The EU executive on Wednesday proposed a ban on EU imports of Russian crude oil within six months, and on refined oil products by the end of the year.
In a bid to convince reluctant countries not to veto the proposal, Brussels has proposed a longer period to implement the embargo for Hungary and Slovakia, the source said, declining to be named because of the sensitivity of the matter.
The exception would concern existing contracts for crude oil signed by Hungary and Slovakia with Russia.
The source declined to comment about whether the exemption also concerned refined products.
The Commission’s proposal is under discussion. It needs backing of all EU governments to be adopted. A meeting of EU envoys started at 0730 GMT on Wednesday to debate the matter.
A second source, familiar with the discussions, said that the proposed delayed embargo for Hungary and Slovakia until the end of 2023 could be the compromise that is needed to reach an agreement.

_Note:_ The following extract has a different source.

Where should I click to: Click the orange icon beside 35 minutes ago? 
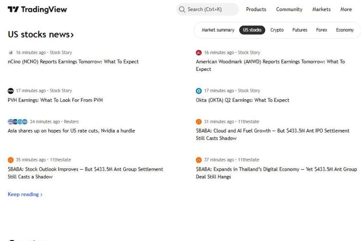point(11,160)
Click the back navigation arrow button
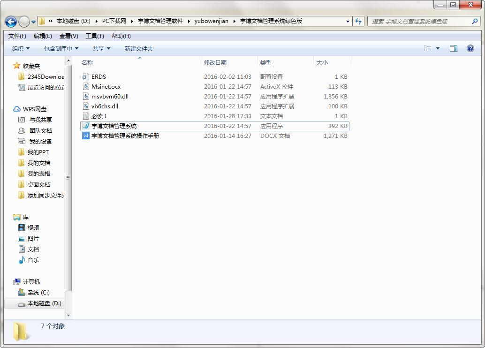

Hungary, heavily dependent on Russian oil, has repeatedly said it would not sign up to sanctions involving energy. Slovakia is also among the EU countries most reliant on Russian fossil fuels.
Overall, the EU is dependent on Russia for 26% of its oil imports.
Slovakia and Hungary, both on the southern route of the Druzhba pipeline bringing Russian oil to Europe, received respectively 96% and 58% of their crude oil and oil products imports from Russia last year, according to the International Energy Agency.